- Quellenauszug -
Eingeschlagener Schädel eines etwa achtjährigen Kindes, der in dem Massengrab gefunden wurde.

Foto: Christian Meyer

Diese Aufnahme zeigt perimortale Verletzungen eines Schienbeines.

Mainz/Frankfurt am Main – Das Massengrab wurde bereits vor neun Jahren im hessischen Ort Schöneck-Kilianstädt entdeckt. Doch die Geschichte der 7.000 Jahre alten Gebeine, die von mindestens 26 Personen stammen, konnten Archäologen um Christian Meyer (Uni Mainz) erst jetzt im Fachblatt "PNAS" im Detail rekonstruieren – und diese Geschichte ist schauerlich.

Wie die Forscher berichten, gab es keine erkennbaren Spuren für ein rituelles oder sonstwie würdevolles Begräbnis, weshalb sie von einem gewaltsamen Tod ausgehen. "An vielen Schädeln und vor allem an den Waden- und Schienbeinen haben wir Frakturen gefunden", sagt Meyer. "Diese Knochenbrüche müssen mit einer enormen Wucht entstanden sein."

- Aufgabe A -
Übertragen Sie aus dem Text über das Massengrab den Abschnitt wortgetreu, beginnend mit „Foto: Christian Meyer“ und fortlaufend bis einschließlich „Geschichte ist schauerlich.“.
- Aufgabe B -
Beantworten Sie anhand des Textes über das Massengrab die folgenden Fragen:
(i) Wie alt war das Kind, dessen eingeschlagener Schädel in dem Massengrab gefunden wurde, ungefähr?
(ii) Vor wie vielen Jahren wurde das Massengrab entdeckt?
(iii) Von mindestens wie vielen Personen stammen die Gebeine?

- Entnommenes Material -

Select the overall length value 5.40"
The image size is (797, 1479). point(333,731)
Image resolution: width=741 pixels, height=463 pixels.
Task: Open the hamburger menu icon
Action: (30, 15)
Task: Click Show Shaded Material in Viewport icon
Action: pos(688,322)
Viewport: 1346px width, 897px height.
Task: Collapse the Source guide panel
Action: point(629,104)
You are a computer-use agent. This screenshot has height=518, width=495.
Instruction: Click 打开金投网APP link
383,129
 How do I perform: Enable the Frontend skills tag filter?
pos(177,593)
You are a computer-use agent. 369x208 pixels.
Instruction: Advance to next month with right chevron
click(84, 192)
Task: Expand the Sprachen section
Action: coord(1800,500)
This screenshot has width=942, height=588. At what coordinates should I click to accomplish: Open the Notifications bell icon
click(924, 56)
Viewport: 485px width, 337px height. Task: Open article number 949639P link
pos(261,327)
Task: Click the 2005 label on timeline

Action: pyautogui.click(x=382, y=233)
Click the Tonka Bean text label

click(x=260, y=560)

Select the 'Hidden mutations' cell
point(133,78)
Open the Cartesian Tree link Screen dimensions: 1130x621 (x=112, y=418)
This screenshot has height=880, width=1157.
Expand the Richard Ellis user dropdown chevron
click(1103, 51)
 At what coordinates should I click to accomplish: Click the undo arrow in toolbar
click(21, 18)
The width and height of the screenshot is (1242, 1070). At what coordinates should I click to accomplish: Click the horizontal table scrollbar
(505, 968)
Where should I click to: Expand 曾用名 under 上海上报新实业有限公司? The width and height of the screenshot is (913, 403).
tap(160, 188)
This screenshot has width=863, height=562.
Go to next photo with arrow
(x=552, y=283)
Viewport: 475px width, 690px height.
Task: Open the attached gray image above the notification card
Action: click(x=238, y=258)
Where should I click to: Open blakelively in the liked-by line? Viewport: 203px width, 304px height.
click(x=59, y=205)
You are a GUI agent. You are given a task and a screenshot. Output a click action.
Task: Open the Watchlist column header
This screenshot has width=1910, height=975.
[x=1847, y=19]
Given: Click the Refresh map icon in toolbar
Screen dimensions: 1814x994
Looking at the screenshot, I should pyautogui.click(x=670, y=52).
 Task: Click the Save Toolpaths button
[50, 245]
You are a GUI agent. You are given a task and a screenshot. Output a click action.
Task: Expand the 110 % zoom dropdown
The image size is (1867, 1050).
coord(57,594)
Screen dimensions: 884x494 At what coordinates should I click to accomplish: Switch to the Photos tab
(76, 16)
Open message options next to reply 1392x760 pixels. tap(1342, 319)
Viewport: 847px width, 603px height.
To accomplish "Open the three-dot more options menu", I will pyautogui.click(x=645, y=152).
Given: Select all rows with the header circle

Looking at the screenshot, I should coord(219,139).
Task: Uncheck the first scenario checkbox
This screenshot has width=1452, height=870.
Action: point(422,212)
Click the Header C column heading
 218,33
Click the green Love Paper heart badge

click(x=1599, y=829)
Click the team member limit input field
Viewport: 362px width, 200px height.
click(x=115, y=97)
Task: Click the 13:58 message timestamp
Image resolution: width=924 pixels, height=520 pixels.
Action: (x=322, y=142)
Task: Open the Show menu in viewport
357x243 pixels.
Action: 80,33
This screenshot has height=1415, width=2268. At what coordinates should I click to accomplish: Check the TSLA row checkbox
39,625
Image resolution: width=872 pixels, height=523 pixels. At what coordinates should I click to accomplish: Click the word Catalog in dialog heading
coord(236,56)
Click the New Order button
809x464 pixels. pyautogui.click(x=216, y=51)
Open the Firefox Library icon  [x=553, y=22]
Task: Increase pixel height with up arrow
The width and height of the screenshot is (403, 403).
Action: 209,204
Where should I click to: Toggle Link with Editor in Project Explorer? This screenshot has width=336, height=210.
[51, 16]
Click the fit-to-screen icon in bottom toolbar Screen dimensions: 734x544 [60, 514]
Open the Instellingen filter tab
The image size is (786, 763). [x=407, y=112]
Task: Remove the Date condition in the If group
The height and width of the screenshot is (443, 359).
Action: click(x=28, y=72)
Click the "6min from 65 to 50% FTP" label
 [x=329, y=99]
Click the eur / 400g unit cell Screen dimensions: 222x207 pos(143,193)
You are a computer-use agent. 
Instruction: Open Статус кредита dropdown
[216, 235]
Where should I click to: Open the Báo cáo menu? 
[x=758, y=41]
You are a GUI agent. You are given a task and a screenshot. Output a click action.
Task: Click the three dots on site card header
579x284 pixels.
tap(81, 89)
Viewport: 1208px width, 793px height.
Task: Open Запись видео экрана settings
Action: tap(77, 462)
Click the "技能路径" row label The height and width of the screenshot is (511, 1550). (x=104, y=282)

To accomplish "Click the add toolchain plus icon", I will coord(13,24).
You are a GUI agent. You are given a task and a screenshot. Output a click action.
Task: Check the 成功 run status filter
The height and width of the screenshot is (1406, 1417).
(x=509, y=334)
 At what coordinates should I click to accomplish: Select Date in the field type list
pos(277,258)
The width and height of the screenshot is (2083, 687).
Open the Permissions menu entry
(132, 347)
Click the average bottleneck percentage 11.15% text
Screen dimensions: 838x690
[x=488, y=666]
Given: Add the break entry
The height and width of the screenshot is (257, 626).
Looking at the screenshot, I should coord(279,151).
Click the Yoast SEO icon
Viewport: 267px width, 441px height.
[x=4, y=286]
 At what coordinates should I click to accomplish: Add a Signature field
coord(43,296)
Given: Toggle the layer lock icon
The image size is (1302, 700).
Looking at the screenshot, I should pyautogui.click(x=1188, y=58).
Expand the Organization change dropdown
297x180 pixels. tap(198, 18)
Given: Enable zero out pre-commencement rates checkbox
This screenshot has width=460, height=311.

- Lösung A -
Foto: Christian Meyer

Diese Aufnahme zeigt perimortale Verletzungen eines Schienbeines.

Mainz/Frankfurt am Main – Das Massengrab wurde bereits vor neun Jahren im hessischen Ort Schöneck-Kilianstädt entdeckt. Doch die Geschichte der 7.000 Jahre alten Gebeine, die von mindestens 26 Personen stammen, konnten Archäologen um Christian Meyer (Uni Mainz) erst jetzt im Fachblatt "PNAS" im Detail rekonstruieren – und diese Geschichte ist schauerlich.

- Lösung B -
(i) Etwa acht Jahre.
(ii) Vor neun Jahren.
(iii) Von mindestens 26 Personen.